Exercise details: Output the stretch of the data from the line containing "certified [200, 1006]" through the end as a numbered list, omitting any blank lines.

[Pointing data for screenshots and pages]

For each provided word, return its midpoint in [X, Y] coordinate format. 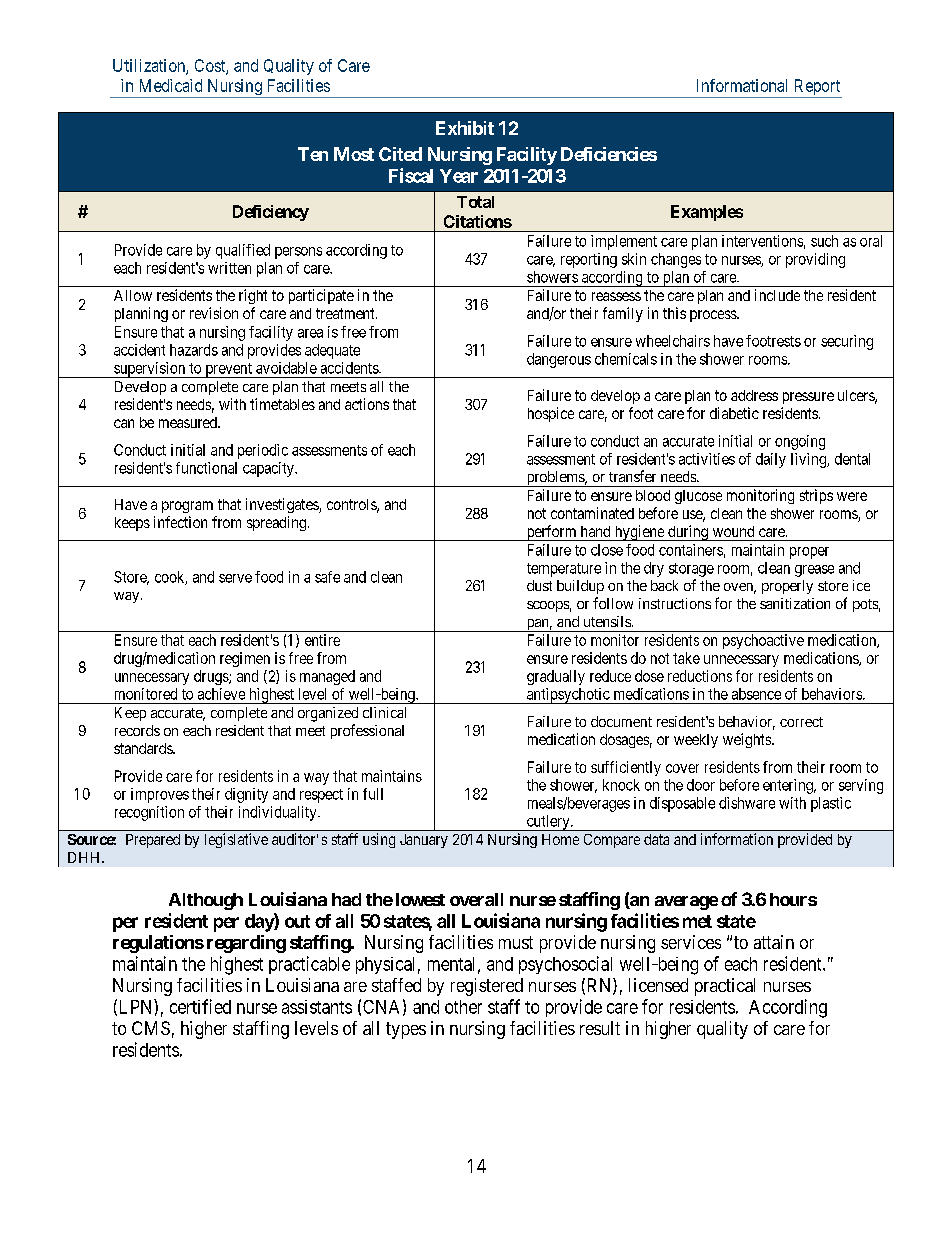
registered [487, 987]
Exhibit [465, 128]
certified [200, 1006]
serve [235, 578]
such [824, 241]
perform [551, 533]
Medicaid [171, 85]
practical [725, 987]
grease [814, 571]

Problem solution:
1. certified [200, 1006]
2. serve [235, 578]
3. such [824, 241]
4. perform [551, 533]
5. Medicaid [171, 85]
6. practical [725, 987]
7. grease [814, 571]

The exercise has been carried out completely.